Andrew Liersch, 67, will go before a federal judge Friday to face charges of money-laundering and wire fraud, which prosecutors and Goodwill officials say cost the charity $26 million.
The case caps a six-year investigation into financial wrongdoing at Silicon Valley Goodwill stores, in which donated clothing, furniture and other items were sold to benefit conspirators rather than the charity.
Liersch, who left the country after the investigation began, was arrested Friday at Los Angeles International Airport after arriving from Guatemala. Guatemalan officials expelled him when U.S. authorities alerted them that he had been indicted by a grand jury.
Liersch's attorney did not return calls seeking comment.
The U.S. attorney's office accuses Liersch of overseeing a scheme to skim profits from Goodwill stores across Santa Clara County over almost 18 years. The scheme was allegedly carried out with the participation of several other Goodwill managers.
Prosecutors say Liersch and others employed more than 100 workers whose job it was to skim the most valuable items donated. Prosecutors say Liersch then put money from sale of the items into bank accounts in Switzerland, Scotland and Austria.
Authorities began investigating the Goodwill operation six years ago when one of the alleged conspirators was going through a bitter divorce. Her husband called authorities to complain about the reputed fraud.
Seven people have been convicted in the scheme so far. Another alleged conspirator, Carol Marrs, Goodwill's director of stores, shot and killed herself shortly after investigators searched her home in 1997. Investigators found nearly $1 million in accounts allegedly set up with profits from the scheme.
Goodwill officials expressed hope Wednesday that Liersch's arrest would bring the scandal to a close.
"It was a sad period in our history," said Hugh Barnett, current president of the organization's Santa Clara County operation. "We've learned from it.

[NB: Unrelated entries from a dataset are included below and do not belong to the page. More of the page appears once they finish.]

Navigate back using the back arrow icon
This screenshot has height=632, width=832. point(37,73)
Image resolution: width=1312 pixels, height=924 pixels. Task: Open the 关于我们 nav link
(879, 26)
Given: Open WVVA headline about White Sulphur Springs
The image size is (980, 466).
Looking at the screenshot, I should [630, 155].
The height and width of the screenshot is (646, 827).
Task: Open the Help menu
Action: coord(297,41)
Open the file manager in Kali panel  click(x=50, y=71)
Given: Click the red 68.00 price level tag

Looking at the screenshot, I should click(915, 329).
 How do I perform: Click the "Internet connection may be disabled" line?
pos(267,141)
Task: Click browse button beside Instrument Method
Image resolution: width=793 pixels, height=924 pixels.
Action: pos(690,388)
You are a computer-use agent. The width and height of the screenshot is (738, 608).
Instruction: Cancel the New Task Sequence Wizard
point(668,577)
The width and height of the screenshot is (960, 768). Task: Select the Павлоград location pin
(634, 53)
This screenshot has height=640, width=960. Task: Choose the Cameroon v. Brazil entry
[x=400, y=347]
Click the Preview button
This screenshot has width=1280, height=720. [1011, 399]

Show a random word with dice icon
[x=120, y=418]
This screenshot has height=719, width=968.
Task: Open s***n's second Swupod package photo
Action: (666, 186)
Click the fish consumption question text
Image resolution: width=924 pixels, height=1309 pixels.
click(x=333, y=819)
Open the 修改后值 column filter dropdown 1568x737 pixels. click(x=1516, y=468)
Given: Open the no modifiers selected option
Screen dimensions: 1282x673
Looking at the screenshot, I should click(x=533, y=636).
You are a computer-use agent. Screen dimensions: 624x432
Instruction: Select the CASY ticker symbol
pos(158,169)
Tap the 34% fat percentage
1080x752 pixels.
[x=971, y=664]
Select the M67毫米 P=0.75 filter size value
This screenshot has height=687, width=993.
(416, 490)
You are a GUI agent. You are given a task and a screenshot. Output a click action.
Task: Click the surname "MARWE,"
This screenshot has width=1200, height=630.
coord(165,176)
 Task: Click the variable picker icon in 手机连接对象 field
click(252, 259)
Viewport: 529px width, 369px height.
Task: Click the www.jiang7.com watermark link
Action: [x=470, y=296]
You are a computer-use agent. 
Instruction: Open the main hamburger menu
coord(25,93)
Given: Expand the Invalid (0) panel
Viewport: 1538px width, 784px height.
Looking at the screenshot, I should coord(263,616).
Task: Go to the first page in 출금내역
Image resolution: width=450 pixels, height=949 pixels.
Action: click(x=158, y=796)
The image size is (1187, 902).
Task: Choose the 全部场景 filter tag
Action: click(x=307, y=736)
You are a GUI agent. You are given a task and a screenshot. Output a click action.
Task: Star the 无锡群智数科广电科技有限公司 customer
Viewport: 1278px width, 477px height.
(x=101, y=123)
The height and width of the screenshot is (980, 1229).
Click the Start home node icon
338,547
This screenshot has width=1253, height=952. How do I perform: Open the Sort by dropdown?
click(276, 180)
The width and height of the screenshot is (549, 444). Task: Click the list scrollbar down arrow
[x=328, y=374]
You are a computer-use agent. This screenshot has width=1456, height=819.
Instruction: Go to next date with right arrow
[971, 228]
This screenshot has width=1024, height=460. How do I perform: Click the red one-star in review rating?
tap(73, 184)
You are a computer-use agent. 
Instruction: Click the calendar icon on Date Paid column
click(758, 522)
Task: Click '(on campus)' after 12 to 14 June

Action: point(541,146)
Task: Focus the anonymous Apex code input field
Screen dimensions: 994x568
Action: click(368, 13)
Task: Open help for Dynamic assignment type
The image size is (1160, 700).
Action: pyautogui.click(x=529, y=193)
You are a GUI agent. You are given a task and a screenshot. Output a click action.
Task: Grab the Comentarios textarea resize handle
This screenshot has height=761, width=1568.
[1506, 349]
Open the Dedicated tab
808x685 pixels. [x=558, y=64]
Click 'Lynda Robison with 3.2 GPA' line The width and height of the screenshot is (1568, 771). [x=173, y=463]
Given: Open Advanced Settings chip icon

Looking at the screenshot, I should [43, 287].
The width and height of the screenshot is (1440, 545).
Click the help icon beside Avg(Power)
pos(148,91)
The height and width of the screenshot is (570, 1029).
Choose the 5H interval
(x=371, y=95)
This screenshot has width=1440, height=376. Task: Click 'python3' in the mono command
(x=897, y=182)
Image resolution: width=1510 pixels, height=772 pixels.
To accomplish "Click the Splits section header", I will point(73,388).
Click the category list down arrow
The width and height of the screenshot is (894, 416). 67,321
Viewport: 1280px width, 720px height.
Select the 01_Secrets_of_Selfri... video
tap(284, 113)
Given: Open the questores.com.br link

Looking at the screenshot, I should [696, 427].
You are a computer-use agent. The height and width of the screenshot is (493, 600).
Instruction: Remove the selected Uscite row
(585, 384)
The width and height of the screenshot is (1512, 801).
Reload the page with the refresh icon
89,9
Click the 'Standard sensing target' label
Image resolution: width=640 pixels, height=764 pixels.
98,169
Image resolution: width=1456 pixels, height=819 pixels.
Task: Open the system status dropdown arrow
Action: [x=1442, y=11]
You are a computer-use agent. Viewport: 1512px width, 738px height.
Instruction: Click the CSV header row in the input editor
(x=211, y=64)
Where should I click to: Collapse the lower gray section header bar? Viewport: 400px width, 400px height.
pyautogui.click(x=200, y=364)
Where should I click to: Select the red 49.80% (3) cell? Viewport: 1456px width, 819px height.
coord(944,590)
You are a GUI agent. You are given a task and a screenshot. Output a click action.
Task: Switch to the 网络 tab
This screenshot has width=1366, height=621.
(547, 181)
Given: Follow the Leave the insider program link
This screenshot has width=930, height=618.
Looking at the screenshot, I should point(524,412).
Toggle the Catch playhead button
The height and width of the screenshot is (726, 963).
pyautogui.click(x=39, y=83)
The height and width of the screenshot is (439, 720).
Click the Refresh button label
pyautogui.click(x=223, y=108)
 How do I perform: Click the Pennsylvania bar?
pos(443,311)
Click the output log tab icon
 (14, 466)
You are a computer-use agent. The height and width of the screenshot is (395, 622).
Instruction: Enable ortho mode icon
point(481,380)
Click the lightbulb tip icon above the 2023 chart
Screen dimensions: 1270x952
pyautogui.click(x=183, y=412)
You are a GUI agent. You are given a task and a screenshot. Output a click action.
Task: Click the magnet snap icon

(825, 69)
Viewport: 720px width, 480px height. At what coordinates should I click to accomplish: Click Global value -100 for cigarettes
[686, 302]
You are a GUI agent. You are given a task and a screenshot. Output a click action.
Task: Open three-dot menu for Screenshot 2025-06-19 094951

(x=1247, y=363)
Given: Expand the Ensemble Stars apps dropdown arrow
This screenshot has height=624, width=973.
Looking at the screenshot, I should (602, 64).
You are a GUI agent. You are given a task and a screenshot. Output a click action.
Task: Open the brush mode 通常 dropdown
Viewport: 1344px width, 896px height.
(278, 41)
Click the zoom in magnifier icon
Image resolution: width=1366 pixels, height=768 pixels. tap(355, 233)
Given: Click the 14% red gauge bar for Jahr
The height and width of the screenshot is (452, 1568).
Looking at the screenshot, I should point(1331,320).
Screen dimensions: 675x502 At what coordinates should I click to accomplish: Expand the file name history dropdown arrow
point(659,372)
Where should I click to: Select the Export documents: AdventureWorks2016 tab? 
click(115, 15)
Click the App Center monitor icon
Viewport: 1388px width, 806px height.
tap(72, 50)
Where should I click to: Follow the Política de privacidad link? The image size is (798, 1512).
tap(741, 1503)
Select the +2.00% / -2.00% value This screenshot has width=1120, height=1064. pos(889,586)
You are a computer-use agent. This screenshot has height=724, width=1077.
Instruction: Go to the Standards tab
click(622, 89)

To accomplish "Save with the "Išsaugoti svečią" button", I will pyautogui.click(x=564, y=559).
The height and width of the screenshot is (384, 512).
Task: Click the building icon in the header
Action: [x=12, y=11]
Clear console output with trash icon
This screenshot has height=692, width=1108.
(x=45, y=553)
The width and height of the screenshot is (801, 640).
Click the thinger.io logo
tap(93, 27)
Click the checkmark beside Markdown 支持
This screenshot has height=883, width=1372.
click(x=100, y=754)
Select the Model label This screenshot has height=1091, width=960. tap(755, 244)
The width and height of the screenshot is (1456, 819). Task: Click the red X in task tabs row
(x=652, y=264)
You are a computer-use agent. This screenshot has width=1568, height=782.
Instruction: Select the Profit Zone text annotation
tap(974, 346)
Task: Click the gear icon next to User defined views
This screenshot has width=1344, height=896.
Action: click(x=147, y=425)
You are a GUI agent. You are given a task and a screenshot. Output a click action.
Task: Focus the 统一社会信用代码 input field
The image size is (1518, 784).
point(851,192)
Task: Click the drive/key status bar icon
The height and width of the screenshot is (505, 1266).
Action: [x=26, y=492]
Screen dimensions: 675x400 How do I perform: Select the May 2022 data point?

We've put in an extensive series of theft prevention controls. It would be very difficult to have this happen again, but we know that temptation is everything."
Goodwill Industries is a nonprofit charitable organization that collects donated goods from the community and sells them in retail stores. Money from those sales is intended to provide job training to disabled and underprivileged people.
Barnett said the Santa Clara County scheme was able to remain undetected for so long because management continued to pull in strong revenues for the charity. "They produced good results for Goodwill," he said. "They had better results every year."
Liersch was president of Santa Clara Goodwill stores from 1976 to 1993. Authorities believe that the embezzlement occurred between 1979 and 1997.
To help conceal their actions, the conspirators reported false daily cash receipts from Goodwill stores, authorities said.
The indictment alleges that between 1988 and 1997, one of the conspirators, Faye Marcil, would deliver envelopes containing $3,000 in cash to Marrs, who in turn would deliver it to Liersch.
"Basically, this was all started 20 years ago by Carol Marrs," said Santa Clara County Deputy Dist. Atty. Stephen Lowney, who prosecuted the other defendants.
"It started at yard sales, when she would just pocket the cash. When Liersch came to the Goodwill, he partnered up with her and took it to a new level," he said.
Liersch is being held without bail. In additional to the criminal charges, prosecutors want him to turn over more than $800,000 allegedly placed in overseas bank accounts.
Times staff writer Chris O'Connell in Oakland contributed to this report.